The government is tapping the multilateral lender for a proposed P25-billion five-year social safety net program involving conditional cash transfers.

Social Welfare Secretary Esperanza Cabral said the program is planned to cover about 321,000 poor families by the end of the year, with each household expected to receive a monthly monetary support of P800.

The cash grants to beneficiaries include P500 a month for health and nutrition expenses and the remaining P300 a child for educational expenses. In effect, a household with three qualified children could get P1,400 a month.

Cabral said the program encourages poor families to invest in the future, in particular in the health and education of their children and in the nutrition and food for their families.

“Our program which we call Pantawid Pamilyang Pilipino [PPP] enhances the role of parents and helps them accomplish their duties and responsibilities to their children,” she said.

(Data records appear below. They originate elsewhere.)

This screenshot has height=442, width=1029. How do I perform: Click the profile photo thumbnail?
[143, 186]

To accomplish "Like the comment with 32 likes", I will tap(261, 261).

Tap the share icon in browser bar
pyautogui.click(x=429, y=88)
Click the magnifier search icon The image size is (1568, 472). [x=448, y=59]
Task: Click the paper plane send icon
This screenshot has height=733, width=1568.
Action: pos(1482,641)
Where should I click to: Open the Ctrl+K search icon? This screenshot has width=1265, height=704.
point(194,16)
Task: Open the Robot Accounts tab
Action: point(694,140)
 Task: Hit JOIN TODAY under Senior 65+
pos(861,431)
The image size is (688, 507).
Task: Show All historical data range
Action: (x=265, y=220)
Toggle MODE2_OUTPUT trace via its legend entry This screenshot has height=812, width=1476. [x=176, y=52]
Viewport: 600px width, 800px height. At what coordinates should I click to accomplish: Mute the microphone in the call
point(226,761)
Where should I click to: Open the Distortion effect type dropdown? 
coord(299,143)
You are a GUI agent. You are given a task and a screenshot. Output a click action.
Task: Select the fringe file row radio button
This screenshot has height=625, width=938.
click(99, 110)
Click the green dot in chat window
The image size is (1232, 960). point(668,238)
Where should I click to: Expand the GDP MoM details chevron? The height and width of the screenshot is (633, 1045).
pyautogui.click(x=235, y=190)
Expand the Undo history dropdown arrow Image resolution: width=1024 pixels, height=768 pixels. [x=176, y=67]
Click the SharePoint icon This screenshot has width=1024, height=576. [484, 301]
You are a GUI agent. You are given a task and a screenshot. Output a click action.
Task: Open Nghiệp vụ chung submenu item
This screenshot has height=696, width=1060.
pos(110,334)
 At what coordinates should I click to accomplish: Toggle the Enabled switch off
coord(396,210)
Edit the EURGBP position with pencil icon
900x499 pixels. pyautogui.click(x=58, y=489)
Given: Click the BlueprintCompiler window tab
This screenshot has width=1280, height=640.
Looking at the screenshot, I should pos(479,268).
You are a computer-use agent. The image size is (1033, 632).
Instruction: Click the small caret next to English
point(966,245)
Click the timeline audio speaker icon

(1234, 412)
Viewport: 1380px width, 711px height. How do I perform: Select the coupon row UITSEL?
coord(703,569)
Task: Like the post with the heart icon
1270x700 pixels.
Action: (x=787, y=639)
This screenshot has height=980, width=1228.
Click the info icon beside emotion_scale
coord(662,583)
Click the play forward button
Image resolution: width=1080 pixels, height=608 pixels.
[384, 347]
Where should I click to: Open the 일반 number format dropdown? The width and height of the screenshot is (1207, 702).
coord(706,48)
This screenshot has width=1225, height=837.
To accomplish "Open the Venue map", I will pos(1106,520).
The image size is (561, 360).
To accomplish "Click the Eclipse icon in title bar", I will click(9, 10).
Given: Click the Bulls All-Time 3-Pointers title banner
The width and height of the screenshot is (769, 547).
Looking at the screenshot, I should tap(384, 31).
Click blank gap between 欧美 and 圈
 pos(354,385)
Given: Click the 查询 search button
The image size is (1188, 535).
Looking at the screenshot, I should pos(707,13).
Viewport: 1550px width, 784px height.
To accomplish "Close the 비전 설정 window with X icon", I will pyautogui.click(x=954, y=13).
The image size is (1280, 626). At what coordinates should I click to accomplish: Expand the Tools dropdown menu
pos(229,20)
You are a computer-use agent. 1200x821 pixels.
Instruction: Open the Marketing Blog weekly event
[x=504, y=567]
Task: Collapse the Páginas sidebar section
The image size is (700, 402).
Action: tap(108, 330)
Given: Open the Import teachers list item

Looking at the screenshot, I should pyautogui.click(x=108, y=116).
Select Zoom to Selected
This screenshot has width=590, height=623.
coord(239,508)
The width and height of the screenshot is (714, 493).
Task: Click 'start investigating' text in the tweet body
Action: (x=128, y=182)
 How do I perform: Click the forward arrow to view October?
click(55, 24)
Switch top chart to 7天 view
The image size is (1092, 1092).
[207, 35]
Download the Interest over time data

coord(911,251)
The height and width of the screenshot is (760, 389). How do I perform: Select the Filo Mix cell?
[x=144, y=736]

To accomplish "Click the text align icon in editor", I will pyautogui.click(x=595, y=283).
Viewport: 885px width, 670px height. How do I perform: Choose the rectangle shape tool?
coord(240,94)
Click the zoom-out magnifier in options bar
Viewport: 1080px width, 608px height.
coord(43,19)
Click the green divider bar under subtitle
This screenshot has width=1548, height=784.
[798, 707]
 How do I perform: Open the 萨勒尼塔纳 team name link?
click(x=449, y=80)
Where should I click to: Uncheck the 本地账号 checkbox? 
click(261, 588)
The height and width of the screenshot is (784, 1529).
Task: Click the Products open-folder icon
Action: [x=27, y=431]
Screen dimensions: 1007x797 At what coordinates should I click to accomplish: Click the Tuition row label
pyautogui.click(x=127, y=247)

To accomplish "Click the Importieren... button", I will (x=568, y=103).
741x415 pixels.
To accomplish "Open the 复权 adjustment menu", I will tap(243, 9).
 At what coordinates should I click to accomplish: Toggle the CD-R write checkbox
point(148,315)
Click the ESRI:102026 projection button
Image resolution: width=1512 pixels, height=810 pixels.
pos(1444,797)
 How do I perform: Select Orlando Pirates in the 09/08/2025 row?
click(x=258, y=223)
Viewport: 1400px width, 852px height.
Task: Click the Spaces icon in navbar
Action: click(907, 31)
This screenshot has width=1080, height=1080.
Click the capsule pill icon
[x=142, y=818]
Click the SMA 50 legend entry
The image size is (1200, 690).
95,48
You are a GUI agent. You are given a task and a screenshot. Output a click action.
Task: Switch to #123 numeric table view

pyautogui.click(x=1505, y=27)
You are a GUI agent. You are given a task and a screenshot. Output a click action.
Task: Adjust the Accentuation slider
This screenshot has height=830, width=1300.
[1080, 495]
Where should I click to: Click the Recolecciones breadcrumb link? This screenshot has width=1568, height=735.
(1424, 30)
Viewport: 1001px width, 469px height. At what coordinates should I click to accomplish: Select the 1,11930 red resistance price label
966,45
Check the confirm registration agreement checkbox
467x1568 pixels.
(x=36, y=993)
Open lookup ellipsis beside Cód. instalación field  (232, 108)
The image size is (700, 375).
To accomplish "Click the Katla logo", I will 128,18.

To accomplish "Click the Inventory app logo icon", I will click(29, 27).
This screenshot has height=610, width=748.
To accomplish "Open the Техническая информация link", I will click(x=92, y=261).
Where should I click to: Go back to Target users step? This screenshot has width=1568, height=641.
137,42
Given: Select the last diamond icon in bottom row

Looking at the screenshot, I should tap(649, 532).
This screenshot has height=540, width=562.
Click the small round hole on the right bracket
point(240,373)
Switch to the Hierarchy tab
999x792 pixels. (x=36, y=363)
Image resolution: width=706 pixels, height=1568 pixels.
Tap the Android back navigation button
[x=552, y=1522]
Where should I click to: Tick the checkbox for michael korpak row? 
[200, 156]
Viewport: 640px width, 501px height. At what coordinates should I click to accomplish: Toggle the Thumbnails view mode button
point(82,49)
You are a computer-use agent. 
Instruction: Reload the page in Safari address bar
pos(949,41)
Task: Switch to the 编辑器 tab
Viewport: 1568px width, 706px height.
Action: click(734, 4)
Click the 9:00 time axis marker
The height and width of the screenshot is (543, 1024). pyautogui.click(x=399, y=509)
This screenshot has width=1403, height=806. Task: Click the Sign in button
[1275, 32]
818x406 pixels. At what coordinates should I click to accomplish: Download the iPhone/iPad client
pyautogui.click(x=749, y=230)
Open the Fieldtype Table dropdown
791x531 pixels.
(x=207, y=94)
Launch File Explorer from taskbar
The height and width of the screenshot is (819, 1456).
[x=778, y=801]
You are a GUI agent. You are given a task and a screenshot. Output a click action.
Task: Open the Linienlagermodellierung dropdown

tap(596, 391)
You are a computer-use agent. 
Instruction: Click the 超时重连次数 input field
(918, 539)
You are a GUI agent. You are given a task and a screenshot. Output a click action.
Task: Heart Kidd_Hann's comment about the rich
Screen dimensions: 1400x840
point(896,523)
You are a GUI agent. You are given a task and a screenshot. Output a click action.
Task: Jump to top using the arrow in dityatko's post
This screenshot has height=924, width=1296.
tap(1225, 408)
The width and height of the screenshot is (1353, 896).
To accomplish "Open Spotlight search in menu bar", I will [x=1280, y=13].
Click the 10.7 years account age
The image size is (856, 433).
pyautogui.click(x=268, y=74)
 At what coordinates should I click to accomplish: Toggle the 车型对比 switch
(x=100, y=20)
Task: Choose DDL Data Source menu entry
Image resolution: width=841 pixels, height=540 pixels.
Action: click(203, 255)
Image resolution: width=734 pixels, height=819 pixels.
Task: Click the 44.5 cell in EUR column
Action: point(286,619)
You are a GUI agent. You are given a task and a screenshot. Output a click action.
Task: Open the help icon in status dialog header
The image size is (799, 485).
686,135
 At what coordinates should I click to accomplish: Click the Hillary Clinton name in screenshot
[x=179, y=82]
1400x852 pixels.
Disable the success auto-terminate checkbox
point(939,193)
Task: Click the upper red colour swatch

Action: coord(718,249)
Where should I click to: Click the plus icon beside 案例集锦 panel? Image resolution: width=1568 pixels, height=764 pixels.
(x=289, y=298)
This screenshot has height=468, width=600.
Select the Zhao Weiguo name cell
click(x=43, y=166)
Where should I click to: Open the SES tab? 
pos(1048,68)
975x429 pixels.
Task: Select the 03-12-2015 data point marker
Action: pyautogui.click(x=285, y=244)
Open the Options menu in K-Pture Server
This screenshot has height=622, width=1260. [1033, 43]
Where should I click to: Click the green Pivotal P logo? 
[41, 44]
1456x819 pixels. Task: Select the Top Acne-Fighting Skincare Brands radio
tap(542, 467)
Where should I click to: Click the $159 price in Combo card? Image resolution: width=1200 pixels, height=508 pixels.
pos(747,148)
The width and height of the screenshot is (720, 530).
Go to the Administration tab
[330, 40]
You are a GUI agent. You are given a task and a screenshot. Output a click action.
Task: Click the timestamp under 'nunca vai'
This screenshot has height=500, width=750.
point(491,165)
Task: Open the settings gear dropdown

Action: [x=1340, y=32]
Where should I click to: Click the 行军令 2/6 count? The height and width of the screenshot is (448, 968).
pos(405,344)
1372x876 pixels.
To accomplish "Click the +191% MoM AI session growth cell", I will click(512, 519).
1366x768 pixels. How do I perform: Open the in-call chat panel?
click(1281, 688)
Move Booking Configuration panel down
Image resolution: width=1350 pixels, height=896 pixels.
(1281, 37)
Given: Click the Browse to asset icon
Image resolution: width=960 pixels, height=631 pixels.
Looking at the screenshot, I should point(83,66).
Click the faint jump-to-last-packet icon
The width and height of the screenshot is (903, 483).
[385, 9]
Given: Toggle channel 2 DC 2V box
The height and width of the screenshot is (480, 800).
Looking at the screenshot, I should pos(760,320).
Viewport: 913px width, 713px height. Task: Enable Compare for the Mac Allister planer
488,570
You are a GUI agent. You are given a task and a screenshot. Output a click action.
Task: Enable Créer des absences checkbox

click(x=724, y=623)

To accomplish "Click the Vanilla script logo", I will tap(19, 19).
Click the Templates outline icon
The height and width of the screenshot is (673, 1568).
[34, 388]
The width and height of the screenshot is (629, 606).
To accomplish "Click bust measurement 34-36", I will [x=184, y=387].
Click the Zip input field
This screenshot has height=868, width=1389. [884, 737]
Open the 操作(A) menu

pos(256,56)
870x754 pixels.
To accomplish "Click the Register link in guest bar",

Besides the conditions that beneficiaries’ children should stay in school and have regular check ups at health centers, the DSWD also requires pregnant women to get pre- and post-natal care and be assisted by skilled birth attendants during childbirth.

The DSWD began piloting the cash transfers involving 6,000 families in poor communities in Agusan del Sur, Misamis Occidental, Pasay and Caloocan in January this year.

Initial results, Cabral said, indicate improved use of educational and health services among the poor, thus enabling local government units to meet their social service targets.

Bert Holfman, World Bank country director, earlier said the lender is willing to allocate $80 million to $100 million for the country’s cash transfer program.

“The cash transfer is a very good and effective program. It’s also a developmental program intended to give people better health services and education,” he said.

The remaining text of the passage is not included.